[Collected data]
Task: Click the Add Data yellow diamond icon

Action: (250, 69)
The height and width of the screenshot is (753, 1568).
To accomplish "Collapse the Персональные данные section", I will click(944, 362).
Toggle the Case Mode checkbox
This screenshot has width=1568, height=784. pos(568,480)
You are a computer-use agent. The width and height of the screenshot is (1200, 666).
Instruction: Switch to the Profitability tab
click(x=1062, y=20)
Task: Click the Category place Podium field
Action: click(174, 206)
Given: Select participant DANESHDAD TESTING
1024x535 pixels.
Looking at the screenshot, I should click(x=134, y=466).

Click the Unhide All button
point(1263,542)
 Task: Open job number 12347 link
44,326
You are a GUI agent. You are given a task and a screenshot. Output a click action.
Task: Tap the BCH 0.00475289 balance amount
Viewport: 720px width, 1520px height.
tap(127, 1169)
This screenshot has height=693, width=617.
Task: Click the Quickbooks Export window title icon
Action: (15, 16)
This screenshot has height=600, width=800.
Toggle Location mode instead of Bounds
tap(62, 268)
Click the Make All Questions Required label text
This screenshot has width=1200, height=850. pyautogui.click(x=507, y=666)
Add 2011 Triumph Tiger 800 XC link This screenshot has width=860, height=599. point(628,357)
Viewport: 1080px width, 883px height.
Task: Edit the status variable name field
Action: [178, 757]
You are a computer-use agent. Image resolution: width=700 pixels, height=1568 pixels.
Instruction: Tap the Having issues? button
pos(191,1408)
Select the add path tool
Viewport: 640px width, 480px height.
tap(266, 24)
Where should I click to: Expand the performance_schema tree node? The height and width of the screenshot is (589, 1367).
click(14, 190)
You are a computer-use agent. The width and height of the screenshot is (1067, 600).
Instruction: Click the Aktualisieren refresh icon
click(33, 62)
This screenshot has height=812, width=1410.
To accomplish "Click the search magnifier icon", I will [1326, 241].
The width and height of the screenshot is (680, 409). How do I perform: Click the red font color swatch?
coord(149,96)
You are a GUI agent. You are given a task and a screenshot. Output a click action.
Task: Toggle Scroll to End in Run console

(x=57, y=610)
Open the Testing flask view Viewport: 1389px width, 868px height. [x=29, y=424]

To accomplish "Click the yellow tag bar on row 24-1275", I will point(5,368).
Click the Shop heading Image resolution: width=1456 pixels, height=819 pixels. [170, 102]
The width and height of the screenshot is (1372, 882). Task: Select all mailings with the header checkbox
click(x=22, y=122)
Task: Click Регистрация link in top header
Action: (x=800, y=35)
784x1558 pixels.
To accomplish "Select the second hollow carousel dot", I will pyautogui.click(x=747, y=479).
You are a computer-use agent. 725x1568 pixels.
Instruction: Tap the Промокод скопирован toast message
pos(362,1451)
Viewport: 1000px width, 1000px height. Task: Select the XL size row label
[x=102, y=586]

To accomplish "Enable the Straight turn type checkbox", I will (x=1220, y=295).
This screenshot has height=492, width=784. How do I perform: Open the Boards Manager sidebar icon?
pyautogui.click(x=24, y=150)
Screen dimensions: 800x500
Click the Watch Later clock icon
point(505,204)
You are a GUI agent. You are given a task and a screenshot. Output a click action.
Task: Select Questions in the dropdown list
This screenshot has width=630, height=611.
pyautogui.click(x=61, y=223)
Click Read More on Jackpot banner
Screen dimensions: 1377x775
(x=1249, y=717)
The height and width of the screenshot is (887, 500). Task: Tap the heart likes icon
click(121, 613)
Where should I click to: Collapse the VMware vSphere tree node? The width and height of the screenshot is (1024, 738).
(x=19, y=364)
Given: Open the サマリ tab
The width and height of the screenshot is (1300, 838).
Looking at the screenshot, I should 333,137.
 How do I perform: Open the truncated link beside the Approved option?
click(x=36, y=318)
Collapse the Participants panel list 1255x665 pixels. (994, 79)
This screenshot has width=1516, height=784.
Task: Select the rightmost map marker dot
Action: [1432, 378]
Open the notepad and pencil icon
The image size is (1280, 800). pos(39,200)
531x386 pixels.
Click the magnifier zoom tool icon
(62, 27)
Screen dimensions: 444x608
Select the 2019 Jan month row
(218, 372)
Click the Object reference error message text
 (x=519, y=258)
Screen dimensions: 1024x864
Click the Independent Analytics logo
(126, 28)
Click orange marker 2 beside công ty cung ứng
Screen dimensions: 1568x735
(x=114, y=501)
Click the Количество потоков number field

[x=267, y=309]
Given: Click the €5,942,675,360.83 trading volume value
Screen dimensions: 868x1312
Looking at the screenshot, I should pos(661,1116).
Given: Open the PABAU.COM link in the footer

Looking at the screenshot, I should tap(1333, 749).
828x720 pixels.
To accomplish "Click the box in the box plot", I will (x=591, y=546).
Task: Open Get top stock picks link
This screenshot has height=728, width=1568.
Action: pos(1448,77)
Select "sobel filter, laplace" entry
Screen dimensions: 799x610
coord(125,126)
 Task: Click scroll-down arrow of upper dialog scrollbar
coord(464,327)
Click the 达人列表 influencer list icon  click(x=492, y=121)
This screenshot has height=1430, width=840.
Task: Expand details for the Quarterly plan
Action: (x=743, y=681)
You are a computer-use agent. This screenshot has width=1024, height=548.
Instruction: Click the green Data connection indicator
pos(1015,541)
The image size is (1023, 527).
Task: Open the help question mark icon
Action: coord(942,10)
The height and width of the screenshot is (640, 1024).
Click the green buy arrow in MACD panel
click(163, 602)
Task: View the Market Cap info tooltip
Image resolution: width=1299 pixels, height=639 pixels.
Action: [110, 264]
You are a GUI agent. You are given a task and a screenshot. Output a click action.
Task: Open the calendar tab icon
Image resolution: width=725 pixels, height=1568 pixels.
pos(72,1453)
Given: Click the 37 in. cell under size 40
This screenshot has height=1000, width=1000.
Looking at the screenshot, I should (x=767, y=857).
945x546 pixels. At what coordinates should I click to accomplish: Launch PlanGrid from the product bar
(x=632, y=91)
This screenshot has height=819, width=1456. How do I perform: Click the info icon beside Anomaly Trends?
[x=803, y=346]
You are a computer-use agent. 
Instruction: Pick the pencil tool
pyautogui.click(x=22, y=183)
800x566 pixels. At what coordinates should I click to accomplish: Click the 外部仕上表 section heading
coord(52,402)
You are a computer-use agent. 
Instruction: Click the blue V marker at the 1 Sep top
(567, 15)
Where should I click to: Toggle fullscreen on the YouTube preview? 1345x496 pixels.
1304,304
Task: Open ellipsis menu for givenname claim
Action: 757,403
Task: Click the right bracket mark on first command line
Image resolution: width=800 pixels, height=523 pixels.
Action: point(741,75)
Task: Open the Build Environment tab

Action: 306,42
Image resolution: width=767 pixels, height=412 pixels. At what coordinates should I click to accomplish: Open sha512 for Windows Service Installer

● **YOUR ASSIGNMENT**: Output the lines of the records above exactly as they appear, from the line containing "Screen dimensions: 1568x735" through the line containing "Task: Open Get top stock picks link".

● **RESPONSE**:
Screen dimensions: 1568x735
(x=114, y=501)
Click the Количество потоков number field

[x=267, y=309]
Given: Click the €5,942,675,360.83 trading volume value
Screen dimensions: 868x1312
Looking at the screenshot, I should pos(661,1116).
Given: Open the PABAU.COM link in the footer

Looking at the screenshot, I should tap(1333, 749).
828x720 pixels.
To accomplish "Click the box in the box plot", I will (x=591, y=546).
Task: Open Get top stock picks link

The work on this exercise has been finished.